Crypto Data Feature Engineering System Development
Feature engineering process of creating informative features from raw data for ML models. In crypto trading this is critical stage: correct features can double model quality. System automates feature creation, validation and selection.
Feature categories:
Price-based: multi-period returns, rolling statistics, price position in range, distance from moving averages.
Volume: volume ratios, volume-price relationship, OBV, ATR, Money Flow Index.
Technical indicators: RSI, MACD, Bollinger Bands, ADX, Stochastic.
Market microstructure: bid-ask spread, order flow imbalance, funding rate, open interest changes.
Cross-asset: correlated assets returns, rolling correlation with target.

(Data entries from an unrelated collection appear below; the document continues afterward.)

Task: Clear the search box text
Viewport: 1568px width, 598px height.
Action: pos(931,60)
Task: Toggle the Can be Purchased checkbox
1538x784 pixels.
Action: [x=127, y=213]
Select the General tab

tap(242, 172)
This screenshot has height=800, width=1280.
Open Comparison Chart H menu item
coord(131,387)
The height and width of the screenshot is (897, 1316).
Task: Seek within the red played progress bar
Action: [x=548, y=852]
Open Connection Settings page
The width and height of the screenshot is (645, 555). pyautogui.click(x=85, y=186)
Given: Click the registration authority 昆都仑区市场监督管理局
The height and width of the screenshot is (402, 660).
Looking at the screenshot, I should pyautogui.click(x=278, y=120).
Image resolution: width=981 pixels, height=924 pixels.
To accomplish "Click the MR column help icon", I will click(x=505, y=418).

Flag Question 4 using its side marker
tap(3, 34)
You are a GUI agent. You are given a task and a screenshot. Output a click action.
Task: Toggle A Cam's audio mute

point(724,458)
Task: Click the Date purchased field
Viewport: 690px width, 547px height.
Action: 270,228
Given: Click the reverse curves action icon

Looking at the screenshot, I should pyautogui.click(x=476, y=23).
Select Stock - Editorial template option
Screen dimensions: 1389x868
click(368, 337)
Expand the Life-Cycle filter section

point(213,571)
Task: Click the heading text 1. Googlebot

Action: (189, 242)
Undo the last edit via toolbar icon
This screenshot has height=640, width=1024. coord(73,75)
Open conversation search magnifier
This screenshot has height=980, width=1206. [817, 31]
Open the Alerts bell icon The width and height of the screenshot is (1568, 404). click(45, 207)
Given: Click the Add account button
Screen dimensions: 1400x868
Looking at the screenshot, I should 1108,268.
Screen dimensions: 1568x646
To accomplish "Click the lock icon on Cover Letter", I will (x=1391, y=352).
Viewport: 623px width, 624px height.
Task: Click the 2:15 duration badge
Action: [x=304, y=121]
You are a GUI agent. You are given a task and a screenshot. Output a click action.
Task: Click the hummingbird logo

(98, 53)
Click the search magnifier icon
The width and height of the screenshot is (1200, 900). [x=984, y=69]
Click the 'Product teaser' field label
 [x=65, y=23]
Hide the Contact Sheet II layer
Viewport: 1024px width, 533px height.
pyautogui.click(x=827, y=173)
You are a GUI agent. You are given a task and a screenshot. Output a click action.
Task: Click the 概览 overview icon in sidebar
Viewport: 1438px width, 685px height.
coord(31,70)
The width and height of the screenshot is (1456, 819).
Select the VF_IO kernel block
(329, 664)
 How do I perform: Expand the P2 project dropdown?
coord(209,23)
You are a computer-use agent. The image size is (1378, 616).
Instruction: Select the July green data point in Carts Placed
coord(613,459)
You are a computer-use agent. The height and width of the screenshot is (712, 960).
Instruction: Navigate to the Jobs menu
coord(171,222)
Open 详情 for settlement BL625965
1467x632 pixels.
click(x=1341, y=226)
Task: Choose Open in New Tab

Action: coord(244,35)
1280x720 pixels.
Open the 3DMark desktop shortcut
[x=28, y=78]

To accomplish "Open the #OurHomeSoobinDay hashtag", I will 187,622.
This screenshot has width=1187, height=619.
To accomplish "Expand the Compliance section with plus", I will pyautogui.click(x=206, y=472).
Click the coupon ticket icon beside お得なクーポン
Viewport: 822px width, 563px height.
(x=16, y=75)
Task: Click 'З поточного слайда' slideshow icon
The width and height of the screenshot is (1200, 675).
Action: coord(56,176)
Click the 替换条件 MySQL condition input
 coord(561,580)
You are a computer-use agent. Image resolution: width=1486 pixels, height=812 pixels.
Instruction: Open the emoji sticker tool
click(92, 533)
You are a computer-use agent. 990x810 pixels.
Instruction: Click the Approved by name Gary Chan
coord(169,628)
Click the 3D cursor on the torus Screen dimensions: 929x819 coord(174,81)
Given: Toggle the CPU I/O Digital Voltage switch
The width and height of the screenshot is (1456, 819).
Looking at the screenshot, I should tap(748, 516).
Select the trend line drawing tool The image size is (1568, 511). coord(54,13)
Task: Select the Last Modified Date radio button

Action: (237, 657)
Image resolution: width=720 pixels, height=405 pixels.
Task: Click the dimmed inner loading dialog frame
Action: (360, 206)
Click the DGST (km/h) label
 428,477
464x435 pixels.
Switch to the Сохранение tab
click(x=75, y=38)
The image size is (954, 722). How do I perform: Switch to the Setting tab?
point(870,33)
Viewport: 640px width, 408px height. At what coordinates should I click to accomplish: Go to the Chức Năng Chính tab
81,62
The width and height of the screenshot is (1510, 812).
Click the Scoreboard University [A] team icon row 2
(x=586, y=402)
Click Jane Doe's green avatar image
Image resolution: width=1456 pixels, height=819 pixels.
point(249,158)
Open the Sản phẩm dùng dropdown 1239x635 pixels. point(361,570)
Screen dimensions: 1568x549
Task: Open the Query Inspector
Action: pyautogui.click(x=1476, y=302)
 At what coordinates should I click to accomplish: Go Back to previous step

Feature validation: check for look-ahead bias, missing values, correlation with target, stationarity, variance.
Feature selection: Mutual Information for nonlinear dependency, SHAP importance from baseline model, correlation filtering > 0.95, VIF for multicollinearity.
Feature Store architecture: centralized Feature Store with versioning. Raw data → Feature pipelines → Feature Store → Online (Redis) and Offline (Parquet) stores.
Develop Feature Engineering system with 100+ automatically computed features, look-ahead bias validation, feature selection, Feature Store for centralized storage and versioning.